(Stored records)
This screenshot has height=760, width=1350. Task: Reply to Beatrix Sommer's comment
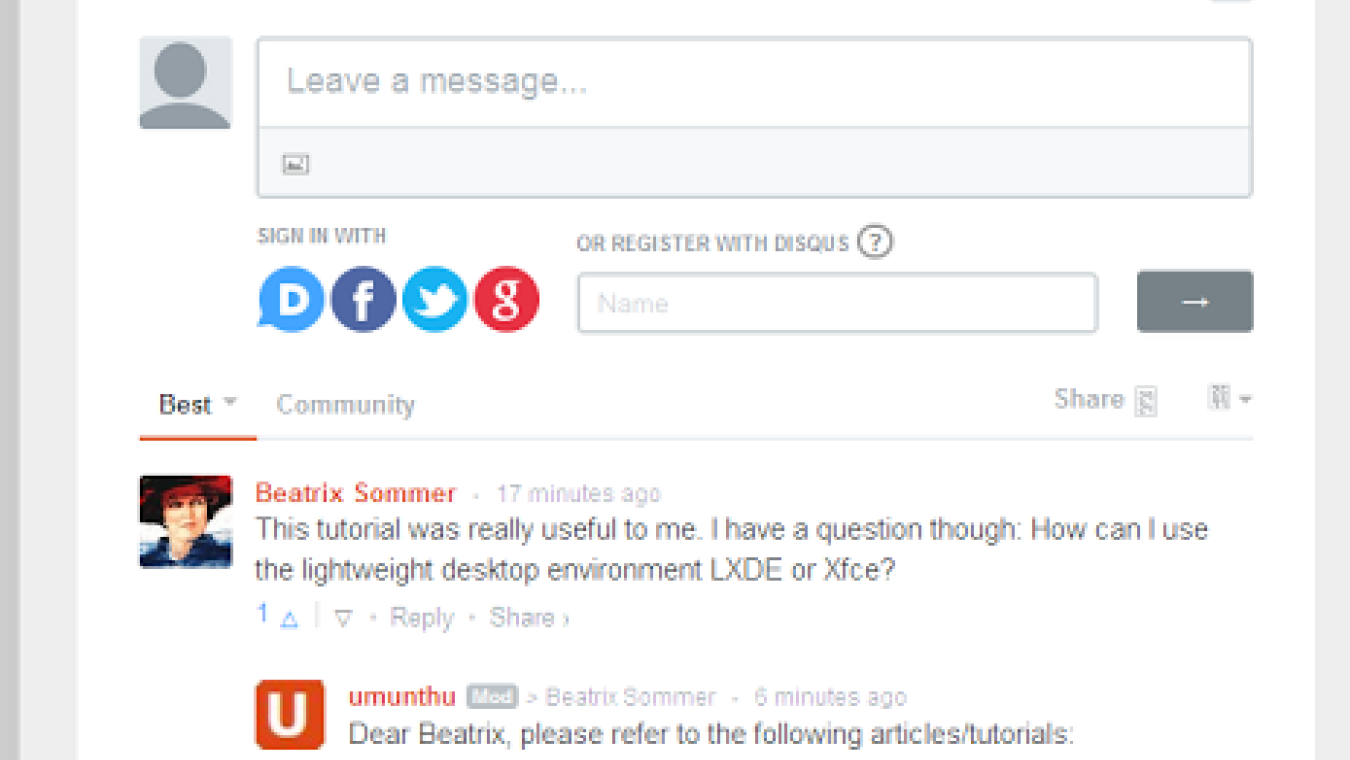[421, 618]

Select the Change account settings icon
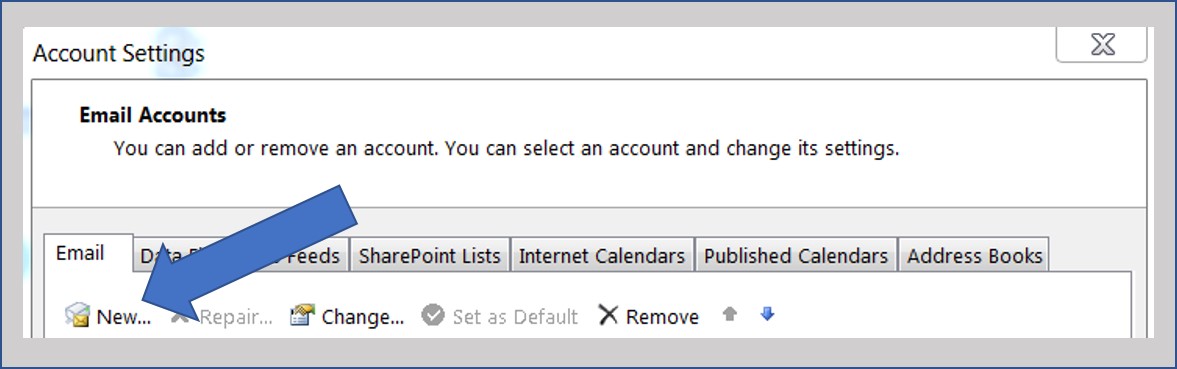click(301, 316)
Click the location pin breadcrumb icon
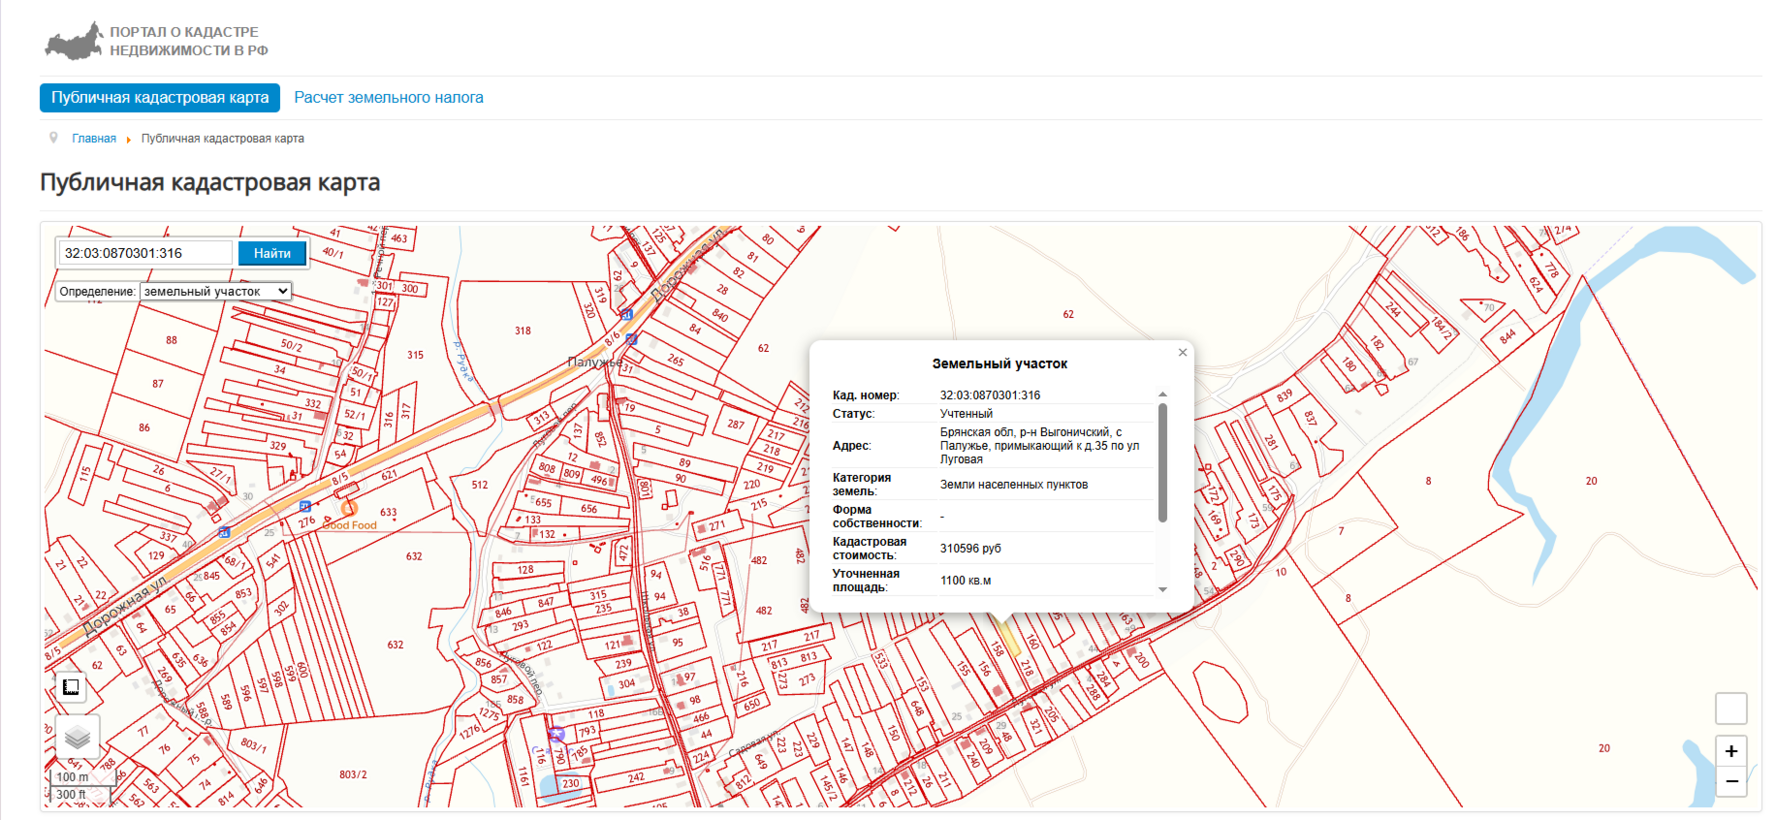This screenshot has height=820, width=1776. [x=54, y=138]
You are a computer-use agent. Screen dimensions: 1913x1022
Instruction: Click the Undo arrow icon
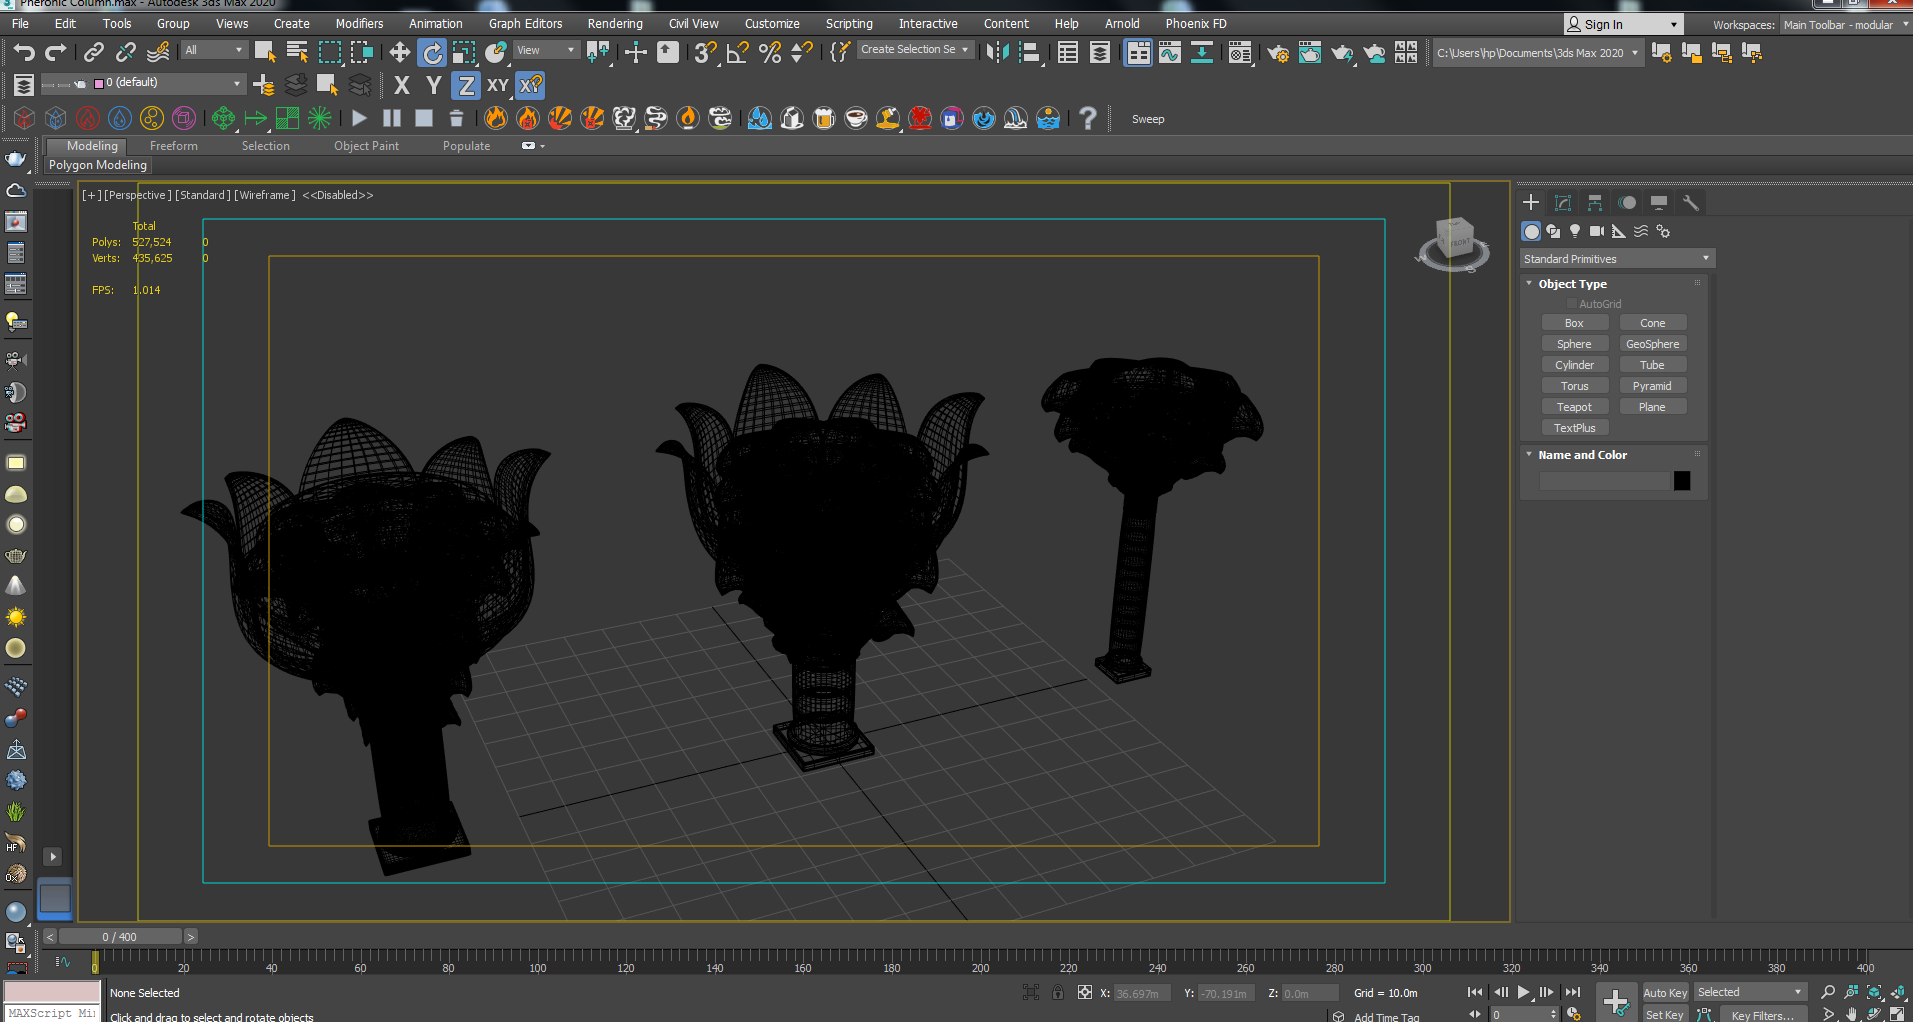(x=24, y=53)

Work to complete » Set down every line above exactly, pictures excluded.

The answer »
This screenshot has height=760, width=1350. Task: Reply to Beatrix Sommer's comment
[421, 618]

Select the Change account settings icon
click(301, 316)
Click the location pin breadcrumb icon
This screenshot has height=820, width=1776. [x=54, y=138]
You are a computer-use agent. Screen dimensions: 1913x1022
Instruction: Click the Undo arrow icon
(x=24, y=53)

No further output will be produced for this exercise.